The Numbers For Japan
15 Jun 2014For future reference, I report here the number for one of the largest Event Based calculation we have, i.e. the Japan model with 200 Stochastic Event Set and investigation time of 50 years, for a total return period of 10,000 years. I am considering here the case without correlation, which is the one where the issue of the saving time of the ground motion fields is spectacularly evident. I have chosen the configuration parameters to generate 701 tasks, which is a good choice for our cluster with 256 cores.
Here are some infos about the source model used, which has 3 tectonic region types:
tectonic_region_type | num_sources | num_ruptures | gsim |
---|---|---|---|
Subduction IntraSlab | 9250 | 152887 | ZhaoEtAl2006SSlab |
Subduction Interface | 8024 | 432570 | ZhaoEtAl2006SInter |
Active Shallow Crust | 11571 | 75866 | ZhaoEtAl2006Asc |
As you see most of the ruptures (432,570) comes from the Subduction Interface region, and the total number of ruptures generated in the return period of 10,000 years is 661,323.
The total runtime of the full computation is a bit less of 40 minutes, which is quite impressive given the size of the computation. Still, the runtime is totally dominated by the saving gmfs procedure, which takes nearly 10 times more time than the computing gmfs procedure. The situation is similar for the ruptures: the saving time is nearly 3 times bigger than the computing time. However in this computation this is not an issue because the rupture generation time is dwarfed by the ground motion field generation time. That because we are considering ~40,000 sites. In site-specific analysis, on the contrary, the rupture generation part is the dominant factor, since for few sites the ground motion field generation takes a negligible amount of time.
The computation wrote 55 GB of data, obtained by measuring the full size of the database before and the full size after. That assumes that no other procedures were writing or purging the database in the meanwhile. The storage is quite efficient; 9,726,005 rows where written in the table gmf_data, with arrays of average length of 430: that means that the saving procedure is as fast as possible with the current database structure. We had much worse performance in the past, in cases when we were saving short arrays.
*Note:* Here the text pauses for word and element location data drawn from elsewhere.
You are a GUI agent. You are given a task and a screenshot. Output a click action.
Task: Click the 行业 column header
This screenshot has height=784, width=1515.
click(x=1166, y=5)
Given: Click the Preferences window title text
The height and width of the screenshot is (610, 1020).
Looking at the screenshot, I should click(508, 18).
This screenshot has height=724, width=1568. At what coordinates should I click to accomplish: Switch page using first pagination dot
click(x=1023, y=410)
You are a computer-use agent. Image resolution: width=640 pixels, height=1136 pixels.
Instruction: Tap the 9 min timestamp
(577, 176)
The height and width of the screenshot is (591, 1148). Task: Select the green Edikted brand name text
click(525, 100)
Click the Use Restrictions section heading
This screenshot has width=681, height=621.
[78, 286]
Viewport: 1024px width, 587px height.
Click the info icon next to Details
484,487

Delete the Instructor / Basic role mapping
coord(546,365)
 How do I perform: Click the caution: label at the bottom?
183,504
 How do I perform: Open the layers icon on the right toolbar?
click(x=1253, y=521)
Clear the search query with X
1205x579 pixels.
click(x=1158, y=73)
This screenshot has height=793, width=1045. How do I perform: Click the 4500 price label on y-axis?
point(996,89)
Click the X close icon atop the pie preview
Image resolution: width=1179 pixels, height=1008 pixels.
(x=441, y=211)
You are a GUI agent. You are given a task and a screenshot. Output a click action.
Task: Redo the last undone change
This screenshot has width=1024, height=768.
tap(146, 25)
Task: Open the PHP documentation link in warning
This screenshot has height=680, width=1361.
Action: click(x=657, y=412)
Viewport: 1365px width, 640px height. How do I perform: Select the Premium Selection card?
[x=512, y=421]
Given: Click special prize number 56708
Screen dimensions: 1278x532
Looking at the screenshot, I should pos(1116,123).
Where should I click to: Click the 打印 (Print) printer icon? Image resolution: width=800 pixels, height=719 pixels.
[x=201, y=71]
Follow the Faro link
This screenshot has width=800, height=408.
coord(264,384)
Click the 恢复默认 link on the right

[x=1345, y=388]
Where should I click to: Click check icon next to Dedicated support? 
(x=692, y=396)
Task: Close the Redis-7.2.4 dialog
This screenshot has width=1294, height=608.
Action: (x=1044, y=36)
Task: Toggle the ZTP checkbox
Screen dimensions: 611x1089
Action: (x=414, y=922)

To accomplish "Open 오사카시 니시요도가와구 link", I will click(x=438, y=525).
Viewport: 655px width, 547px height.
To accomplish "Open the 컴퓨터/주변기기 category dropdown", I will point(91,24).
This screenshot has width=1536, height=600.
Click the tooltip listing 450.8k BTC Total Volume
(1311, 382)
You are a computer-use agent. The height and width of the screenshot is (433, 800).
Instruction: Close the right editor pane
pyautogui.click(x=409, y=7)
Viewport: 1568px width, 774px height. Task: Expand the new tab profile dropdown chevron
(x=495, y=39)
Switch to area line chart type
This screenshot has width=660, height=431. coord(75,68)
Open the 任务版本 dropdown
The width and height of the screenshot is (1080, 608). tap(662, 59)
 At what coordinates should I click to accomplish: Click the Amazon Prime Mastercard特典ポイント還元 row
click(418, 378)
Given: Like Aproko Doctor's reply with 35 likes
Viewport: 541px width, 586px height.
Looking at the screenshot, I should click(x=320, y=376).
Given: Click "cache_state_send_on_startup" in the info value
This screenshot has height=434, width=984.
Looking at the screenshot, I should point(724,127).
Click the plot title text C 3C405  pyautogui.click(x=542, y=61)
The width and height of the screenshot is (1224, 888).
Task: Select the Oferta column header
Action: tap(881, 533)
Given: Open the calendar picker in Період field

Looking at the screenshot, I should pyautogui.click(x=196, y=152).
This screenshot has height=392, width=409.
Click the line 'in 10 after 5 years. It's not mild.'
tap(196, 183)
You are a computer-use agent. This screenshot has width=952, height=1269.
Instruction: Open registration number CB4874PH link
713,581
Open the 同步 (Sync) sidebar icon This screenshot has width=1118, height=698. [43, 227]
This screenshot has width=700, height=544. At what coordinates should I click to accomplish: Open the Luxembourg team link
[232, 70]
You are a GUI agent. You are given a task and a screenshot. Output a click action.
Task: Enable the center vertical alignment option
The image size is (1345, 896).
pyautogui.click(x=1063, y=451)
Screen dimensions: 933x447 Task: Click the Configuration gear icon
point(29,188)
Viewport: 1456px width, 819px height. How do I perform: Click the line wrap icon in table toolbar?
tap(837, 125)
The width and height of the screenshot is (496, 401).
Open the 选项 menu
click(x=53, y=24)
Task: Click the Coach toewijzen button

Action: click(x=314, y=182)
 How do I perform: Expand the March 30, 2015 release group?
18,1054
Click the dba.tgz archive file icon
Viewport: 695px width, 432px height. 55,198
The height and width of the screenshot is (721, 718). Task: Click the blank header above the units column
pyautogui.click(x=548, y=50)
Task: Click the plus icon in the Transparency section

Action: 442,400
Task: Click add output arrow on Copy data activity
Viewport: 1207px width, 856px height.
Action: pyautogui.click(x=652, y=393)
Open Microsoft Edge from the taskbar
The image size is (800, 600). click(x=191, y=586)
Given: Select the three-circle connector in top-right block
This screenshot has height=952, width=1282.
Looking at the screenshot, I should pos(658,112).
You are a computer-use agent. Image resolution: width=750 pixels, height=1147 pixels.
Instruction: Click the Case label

You can see all the numbers in the table below:
operation | cumulative time |
---|---|
saving gmfs | 310,857 s |
computing gmfs | 32,008 s |
saving ruptures | 7,056 s |
generating ruptures | 2,686 s |
All other operations are fast and I am not reporting them here (the slowest among the other operations is filtering ruptures, with 1,325 cumulative seconds, not much). I will instead notice that this computation requires a lot of memory for the computing gmfs operation:
operation | max_memory_per_core |
---|---|
computing gmfs | 1,622 MB |
This is due to the fact that the calculator has to collect in memory the generated ground motion fields, for the purpose of storing them in the database efficiently. If we changed the database structure we could avoid that and save memory. Still, this is not an issue for us at the moment. During this computation the peak memory occupation on the workers was of 50 GB, but we have 128 GB available, so we can still scale. Since we have 64 core per worker, the average memory per core was around 800 MB, i.e. half of the maximum memory per core of 1622 MB.
During of the computation most of the cores did not work: they were just waiting for the ground motion fields to be saved. If you could reduce the saving time by an order of magnitude, say from ~300,000 seconds to ~30,000 seconds, by making it comparable to the generation time, then we could reduce significantly the total runtime.
Notice that 310,857 cumulative seconds divided 256 means that each core spent in average 20 minutes to save the ground motion fields. If we can reduce that time to 2 minutes we can save 18 minutes from the total runtime, i.e. more or less half of the time.
We will see at the end of this sprint if the refactoring of the database that I am performing will be able to achieve that goal. Of course, the difficult thing is not to improve the hazard calculator, the difficult thing is to not deteriorate the performance of the risk calculator. At the moment the risk calculator explodes with the refactoring that I have already done with a hard out-of-memory issue: but I am an optimist. These things never work at the first attempt. The secret is to keep trying.
PS: the astute reader will notice that the numbers do not add up: I said that the dominant factor was the saving time, but even if I reduce that to zero, I wrote that I hope to reduce the total computation time only of a half: then, where is spent the other half of the time?
Some of the time is spent in reading the source model and storing the sites, but that is fast, under one minute. A lot of the time is spent in data transfer, first sending the sources to the workers so that the ruptures can be computed (700 MB of data are transferred). When the ruptures have been computed, they are sent back to the controller node, that sends them again to the workers (this round trip is necessary since without it it would extremely difficul to produce homogeneous tasks). That takes some time, since ~2900 MB of data must be transferred. The phase where the ruptures are computed takes more or less 8 minutes in total. The phase where the ground motion fields are computed takes 31 minutes. One must also take in account that not all tasks are equal and that the system has to wait for the slowest task.